Returning to his desk, Theodor sat down and peered at the computer screen. The computer programme he was sure he'd been working on before he'd been called away for a phone call still pulled up, he stared blankly at it. Thinking something was off about it, unaware reality was being rewritten and the programme he originally had been working on had been swapped out, Mr Blythe tapped out a series of instructions. The information on the screen, his daughter's profile, vanishing, he pulled up a black dialogue box and began typing in command codes.

As the white letters filled up the box, his mind filled in with new memories as he recalled receiving the Chronivac from a co-worker. Asked to see what he could do with it, he recalled how the colleague, who hated being called William, or any variation of his first name, and insisted everyone call him Lümburg, or, Mr Lümburg, had explained how he'd gotten the disk and emitter in the mail from some company he didn't recognise, but, so far as he could tell, the programme was faulty. Theodor, saying he'd see what he could do, and not making any promises, had placed the items in his attaché case, but, busy with a large project for Datafirm, the computer company he was employed with, he hadn't gotten the chance to look at them until the end of the week.

Now, Friday, the work week ended, and looking forward to plans for weekend, he figured he might take a quick peek. Watching as data scrolled and whizzed past, able to read every bit of it, no matter how rapidly it flashed by, he soon was able to intuit how the programme claimed it could alter people and the world around them. Seeing there were bugs in the software programme, such as how it couldn't handle if too many changes were inputted at once, or too many alterations to reality were made, which he discovered could lead to a cascade failure, he leaned back.
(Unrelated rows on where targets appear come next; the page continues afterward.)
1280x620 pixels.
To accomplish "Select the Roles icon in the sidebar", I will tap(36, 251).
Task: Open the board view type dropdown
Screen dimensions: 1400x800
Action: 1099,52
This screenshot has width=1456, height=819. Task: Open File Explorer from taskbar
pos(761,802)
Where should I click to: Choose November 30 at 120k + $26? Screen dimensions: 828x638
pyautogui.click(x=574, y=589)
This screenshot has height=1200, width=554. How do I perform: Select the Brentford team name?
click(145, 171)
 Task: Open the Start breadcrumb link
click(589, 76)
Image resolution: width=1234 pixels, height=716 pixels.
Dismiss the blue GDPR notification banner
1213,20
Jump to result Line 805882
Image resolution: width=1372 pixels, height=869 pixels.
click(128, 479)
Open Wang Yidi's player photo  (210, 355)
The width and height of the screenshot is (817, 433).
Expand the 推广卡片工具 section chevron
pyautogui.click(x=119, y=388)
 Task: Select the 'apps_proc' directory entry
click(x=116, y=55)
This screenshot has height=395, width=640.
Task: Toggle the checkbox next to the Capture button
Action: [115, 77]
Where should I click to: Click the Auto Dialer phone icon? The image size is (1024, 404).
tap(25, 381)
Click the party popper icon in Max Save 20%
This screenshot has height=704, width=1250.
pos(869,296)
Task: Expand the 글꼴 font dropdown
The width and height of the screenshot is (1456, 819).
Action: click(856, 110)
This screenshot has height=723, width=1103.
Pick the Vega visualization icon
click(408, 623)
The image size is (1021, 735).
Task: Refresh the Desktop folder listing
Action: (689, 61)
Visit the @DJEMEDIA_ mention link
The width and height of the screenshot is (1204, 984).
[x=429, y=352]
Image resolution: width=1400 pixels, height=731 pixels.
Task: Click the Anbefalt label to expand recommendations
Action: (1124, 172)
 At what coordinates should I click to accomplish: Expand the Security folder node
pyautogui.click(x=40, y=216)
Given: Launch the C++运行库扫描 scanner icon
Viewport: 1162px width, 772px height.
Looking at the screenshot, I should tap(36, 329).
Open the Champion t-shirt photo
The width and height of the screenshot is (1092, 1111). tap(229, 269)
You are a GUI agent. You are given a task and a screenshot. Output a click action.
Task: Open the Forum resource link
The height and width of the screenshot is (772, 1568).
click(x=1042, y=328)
"What kind of programme is this?" he wondered

It all seemed to him rather far-fetched. So far as he knew, the only way a computer programme could affect the world around it was if it somehow altered the digital landscape, such as if new information was inputted, and a person's record changed from, say, they being a good investment to suddenly they were viewed as risky; or a person who had a criminal record suddenly having the record expunged, or any number of scenarios he saw as good, bad, mediocre, or falling somewhere in the grey. Tempted to close the back-door dialogue box and see if the Chronivac could do what it claimed, Theodor was leery of it, especially when he considered the issues he was seeing. Leaning forward to shut down the programme, he reclined back in his chair, thinking. Fixing a number of the issues he saw might be possible, but it would be time consuming. In addition, he didn't know what other problems might be generated if he went snooping around.

“I could send the programme into a loop which might permanently crash it,” he thought.

Not sure if he should bother tinkering with it, Theodor considered he might simply return the software and hardware to his co-worker, with the simple warning of being careful. "After I explain there's nothing I can really do with it without damaging the programme," he mused out loud.

Finger tapping on the office chair’s armrest, he weighed his options. On the one hand, he wanted to test the Chronivac, see what it could do. Yet, at the same time, something whispered he ought to leave it alone, return it to Lümburg with an express warning about what he had. Mulling these over, he also considered there being the possibility he might try to fix a number of the issues he saw within the software coding. Seeing these were his options, and no clear answer, Theodor ejected the disk, put it back in its jewel case, put it and the emitter, which he hadn't hooked up yet, in one of the drawers of his desk, locked the drawer, shut down his computer, stood, and decided he'd worry about it either tomorrow, after the outing planned with his wife and daughter, or in the coming week.